▶ Passage to read:
----

From: Philippe C . D . Robert
Subject: Re: [Gnu3dkit-dev] Re: [Gnu3dkit-discuss] gnuDKit.info: RenderKit - questions
Date: Mon, 11 Nov 2002 20:31:33 +0100

On Sunday, November 10, 2002, at 11:04  Uhr, Brent Gulanowski wrote:
Of course, I didn't meant to be 'offensive'. What we need *know* is a plan how to start with the real work, otherwise 0.4 will never take off... BTW I am not even sure if 0.4 is a good number, because it sounds like a simple successor to 0.3.x .... what do you think?

No offense taken. ... I don't have any opinion on version numbers -- it's rather arbitrary unless you produce a proper feature release schedule (aka roadmap).

Well, there was a roadmap for my initial plans wrt the next version. But then everything seems to have changed...:-) This leads to a good point, we need a feature list for the new 3DKit. I try to come up with some input, but you are all welcome to contribute. My goal is to have an initial version available on the website within the next week.

Wrt the work, for me there is one last real issue which I do not yet really see through, the scene representation. What if sb would like to use not a scene graph but an octree or some CSG? How can we offer a good API to incorporate such scenes in the 3DKit? Ideas?

----

▶ Dataset records:
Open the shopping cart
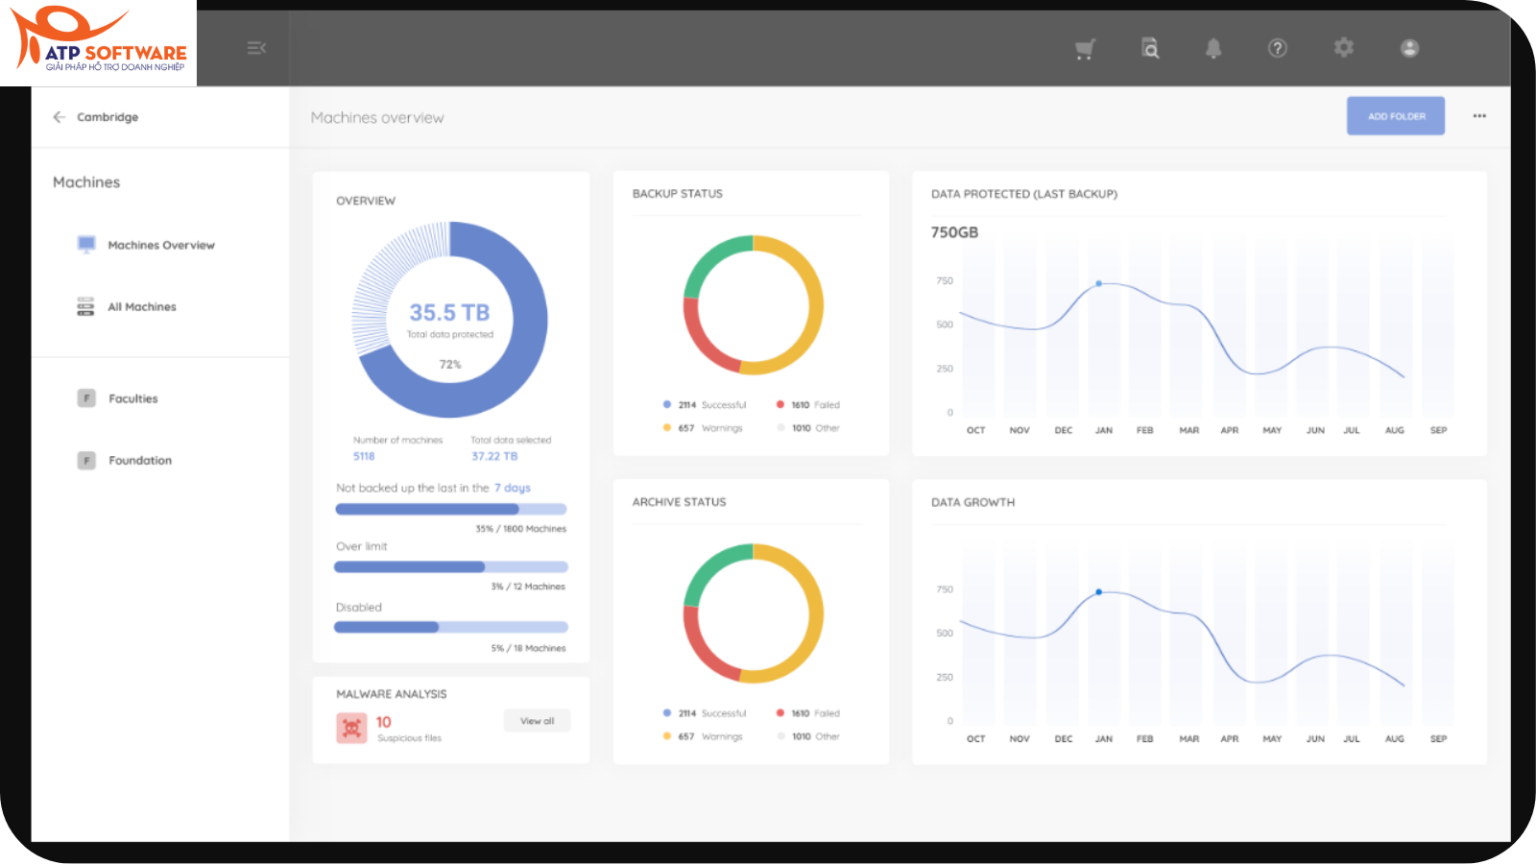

----

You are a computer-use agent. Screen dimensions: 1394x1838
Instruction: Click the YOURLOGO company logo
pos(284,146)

----

▶ Written exercise:
In the mailing-list message, what does the writer name as the one last real issue in the work that they don't yet see through? The records come from a separate source and have no connection to the mailing-list message.

▶ Task response:
The scene representation.